* **Data supplied**

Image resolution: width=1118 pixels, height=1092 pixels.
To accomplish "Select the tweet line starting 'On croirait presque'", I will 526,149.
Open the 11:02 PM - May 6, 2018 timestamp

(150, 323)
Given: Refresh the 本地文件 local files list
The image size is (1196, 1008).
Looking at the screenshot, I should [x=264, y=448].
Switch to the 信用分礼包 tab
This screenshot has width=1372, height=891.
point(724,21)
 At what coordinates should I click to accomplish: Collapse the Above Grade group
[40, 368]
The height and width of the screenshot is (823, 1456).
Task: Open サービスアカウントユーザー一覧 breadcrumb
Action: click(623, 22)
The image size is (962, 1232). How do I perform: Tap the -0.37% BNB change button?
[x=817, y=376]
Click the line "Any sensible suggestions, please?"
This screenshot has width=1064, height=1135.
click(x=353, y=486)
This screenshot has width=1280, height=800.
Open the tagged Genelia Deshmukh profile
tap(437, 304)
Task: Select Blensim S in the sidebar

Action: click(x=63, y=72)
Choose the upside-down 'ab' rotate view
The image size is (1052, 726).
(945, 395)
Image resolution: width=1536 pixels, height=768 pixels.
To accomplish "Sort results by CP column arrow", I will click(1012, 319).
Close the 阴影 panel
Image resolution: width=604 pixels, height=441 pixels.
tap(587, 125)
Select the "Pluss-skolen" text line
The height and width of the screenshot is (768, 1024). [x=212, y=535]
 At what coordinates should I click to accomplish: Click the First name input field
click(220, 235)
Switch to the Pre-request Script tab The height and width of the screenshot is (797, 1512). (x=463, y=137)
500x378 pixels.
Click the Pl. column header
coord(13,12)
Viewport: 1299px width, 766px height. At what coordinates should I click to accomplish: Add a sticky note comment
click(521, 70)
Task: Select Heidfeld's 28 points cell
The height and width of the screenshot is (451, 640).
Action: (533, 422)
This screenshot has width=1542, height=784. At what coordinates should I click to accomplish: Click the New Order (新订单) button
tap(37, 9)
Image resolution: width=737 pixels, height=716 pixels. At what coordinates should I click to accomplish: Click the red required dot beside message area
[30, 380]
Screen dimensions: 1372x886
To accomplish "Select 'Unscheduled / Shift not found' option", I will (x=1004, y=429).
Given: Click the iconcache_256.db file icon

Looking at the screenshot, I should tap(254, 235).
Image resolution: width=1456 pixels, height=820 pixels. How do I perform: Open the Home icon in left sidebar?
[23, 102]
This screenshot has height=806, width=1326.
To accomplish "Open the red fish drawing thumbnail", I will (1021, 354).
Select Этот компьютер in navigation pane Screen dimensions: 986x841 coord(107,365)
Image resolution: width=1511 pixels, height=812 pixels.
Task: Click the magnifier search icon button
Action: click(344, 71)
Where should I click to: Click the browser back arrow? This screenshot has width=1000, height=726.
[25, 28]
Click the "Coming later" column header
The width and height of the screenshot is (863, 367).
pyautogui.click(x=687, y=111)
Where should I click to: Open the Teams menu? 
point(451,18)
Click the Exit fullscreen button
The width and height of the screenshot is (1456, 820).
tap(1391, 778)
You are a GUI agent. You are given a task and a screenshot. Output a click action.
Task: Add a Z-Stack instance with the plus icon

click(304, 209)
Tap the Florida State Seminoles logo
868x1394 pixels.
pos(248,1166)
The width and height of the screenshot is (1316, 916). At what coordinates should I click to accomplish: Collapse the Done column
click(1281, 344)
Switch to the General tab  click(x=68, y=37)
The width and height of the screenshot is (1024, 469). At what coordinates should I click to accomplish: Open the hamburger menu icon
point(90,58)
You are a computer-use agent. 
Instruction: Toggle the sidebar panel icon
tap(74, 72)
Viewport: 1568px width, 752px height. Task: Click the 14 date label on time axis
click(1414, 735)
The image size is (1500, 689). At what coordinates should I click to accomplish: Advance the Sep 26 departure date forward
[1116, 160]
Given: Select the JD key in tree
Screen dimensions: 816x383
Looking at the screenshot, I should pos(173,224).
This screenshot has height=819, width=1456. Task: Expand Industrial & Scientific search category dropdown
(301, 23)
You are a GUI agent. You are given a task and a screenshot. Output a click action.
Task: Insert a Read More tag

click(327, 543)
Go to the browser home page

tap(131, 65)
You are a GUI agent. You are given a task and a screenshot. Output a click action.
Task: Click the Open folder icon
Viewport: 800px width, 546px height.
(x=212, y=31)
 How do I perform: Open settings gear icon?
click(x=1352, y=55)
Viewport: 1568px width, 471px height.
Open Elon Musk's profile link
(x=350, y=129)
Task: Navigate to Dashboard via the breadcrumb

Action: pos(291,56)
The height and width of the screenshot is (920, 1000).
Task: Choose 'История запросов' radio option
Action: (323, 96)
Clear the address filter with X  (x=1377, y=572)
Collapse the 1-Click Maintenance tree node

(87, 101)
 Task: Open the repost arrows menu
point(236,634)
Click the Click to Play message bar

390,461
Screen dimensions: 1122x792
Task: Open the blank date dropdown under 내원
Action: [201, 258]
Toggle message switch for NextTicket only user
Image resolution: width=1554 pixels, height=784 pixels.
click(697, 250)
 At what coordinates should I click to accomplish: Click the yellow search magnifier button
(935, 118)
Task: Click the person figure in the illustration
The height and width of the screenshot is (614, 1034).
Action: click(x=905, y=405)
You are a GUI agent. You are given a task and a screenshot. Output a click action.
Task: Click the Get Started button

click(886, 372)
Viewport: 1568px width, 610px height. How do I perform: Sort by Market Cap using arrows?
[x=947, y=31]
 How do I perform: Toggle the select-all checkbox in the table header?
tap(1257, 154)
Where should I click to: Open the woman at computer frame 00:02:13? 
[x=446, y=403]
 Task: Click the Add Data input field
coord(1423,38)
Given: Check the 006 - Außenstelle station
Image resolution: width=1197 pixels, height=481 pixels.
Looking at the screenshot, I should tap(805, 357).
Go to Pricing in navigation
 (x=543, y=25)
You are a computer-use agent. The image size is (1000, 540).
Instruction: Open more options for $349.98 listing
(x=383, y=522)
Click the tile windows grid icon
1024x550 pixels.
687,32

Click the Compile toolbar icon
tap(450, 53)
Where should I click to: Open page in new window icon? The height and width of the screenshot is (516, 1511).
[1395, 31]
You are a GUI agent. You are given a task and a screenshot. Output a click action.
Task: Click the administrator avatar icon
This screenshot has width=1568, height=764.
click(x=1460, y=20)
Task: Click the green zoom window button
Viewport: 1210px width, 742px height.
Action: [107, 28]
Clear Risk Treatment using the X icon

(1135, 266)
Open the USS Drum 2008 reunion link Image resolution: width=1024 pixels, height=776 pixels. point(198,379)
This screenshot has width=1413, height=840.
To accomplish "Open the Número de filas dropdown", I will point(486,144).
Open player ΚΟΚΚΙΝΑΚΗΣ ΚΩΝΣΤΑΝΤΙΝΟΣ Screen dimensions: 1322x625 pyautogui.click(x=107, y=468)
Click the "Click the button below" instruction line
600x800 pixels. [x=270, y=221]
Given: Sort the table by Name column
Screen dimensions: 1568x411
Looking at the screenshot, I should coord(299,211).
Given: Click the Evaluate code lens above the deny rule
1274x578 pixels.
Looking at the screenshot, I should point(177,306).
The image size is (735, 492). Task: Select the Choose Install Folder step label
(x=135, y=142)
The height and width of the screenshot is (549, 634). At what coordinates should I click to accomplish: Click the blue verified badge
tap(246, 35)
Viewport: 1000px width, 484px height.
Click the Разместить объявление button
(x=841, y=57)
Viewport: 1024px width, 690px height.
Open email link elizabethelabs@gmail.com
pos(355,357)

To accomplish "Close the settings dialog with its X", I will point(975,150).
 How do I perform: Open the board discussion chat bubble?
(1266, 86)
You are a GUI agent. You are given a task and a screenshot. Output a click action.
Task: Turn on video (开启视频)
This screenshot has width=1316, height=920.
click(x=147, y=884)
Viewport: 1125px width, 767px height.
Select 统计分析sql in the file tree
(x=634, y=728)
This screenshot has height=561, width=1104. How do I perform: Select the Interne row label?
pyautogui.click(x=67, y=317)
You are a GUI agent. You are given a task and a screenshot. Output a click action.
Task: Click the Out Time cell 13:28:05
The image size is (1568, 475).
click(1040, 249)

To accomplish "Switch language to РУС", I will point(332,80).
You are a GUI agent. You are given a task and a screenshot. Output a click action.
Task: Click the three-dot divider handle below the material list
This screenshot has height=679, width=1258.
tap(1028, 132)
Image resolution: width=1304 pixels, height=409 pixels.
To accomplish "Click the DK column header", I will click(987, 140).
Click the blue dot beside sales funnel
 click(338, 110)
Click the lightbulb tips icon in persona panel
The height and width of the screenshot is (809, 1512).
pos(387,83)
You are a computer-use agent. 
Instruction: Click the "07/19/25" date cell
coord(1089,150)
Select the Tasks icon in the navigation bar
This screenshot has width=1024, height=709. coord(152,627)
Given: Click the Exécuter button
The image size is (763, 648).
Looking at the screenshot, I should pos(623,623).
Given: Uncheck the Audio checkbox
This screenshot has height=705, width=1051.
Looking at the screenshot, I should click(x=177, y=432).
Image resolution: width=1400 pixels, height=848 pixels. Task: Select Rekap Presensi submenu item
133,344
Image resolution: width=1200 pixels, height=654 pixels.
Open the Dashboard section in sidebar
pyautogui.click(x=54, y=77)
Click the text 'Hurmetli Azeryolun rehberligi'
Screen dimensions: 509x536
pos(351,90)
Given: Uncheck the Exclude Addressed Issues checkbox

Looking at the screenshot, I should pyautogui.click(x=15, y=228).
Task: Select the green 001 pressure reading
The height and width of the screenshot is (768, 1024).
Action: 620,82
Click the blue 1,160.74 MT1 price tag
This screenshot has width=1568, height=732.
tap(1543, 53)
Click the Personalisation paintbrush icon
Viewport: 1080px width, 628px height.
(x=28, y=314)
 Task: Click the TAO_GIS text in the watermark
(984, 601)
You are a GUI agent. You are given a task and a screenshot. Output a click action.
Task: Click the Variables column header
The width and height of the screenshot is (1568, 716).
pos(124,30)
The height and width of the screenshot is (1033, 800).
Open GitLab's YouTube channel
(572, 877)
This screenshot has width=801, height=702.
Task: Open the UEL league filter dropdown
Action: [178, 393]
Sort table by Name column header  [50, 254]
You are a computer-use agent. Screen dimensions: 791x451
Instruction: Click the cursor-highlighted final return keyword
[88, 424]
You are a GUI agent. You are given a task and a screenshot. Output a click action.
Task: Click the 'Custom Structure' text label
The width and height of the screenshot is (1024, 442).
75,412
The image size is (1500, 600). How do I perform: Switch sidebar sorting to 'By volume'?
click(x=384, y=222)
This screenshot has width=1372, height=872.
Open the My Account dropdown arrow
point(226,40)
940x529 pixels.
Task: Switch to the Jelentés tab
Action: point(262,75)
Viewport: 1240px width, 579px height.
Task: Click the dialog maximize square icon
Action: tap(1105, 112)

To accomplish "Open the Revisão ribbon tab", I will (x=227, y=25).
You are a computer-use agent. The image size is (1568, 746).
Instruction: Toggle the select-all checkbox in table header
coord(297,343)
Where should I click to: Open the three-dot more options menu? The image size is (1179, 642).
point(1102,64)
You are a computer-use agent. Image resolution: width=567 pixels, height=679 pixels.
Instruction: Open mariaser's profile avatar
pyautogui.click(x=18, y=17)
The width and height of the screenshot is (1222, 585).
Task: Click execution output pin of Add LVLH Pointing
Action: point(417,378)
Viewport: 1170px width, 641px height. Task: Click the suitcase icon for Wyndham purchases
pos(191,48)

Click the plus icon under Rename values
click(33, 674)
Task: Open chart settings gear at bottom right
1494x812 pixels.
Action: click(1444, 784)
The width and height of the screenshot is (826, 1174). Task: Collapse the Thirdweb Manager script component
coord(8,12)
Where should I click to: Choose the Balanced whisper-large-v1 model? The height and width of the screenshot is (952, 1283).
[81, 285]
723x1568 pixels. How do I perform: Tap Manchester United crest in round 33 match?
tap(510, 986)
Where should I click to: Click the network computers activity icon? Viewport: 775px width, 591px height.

* **Exercise objective**
Reproduce the material word for word, from its first line up to and including the line that contains "click(x=353, y=486)".

* **Response below**
Image resolution: width=1118 pixels, height=1092 pixels.
To accomplish "Select the tweet line starting 'On croirait presque'", I will 526,149.
Open the 11:02 PM - May 6, 2018 timestamp

(150, 323)
Given: Refresh the 本地文件 local files list
The image size is (1196, 1008).
Looking at the screenshot, I should [x=264, y=448].
Switch to the 信用分礼包 tab
This screenshot has width=1372, height=891.
point(724,21)
 At what coordinates should I click to accomplish: Collapse the Above Grade group
[40, 368]
The height and width of the screenshot is (823, 1456).
Task: Open サービスアカウントユーザー一覧 breadcrumb
Action: click(623, 22)
The image size is (962, 1232). How do I perform: Tap the -0.37% BNB change button?
[x=817, y=376]
Click the line "Any sensible suggestions, please?"
This screenshot has width=1064, height=1135.
click(x=353, y=486)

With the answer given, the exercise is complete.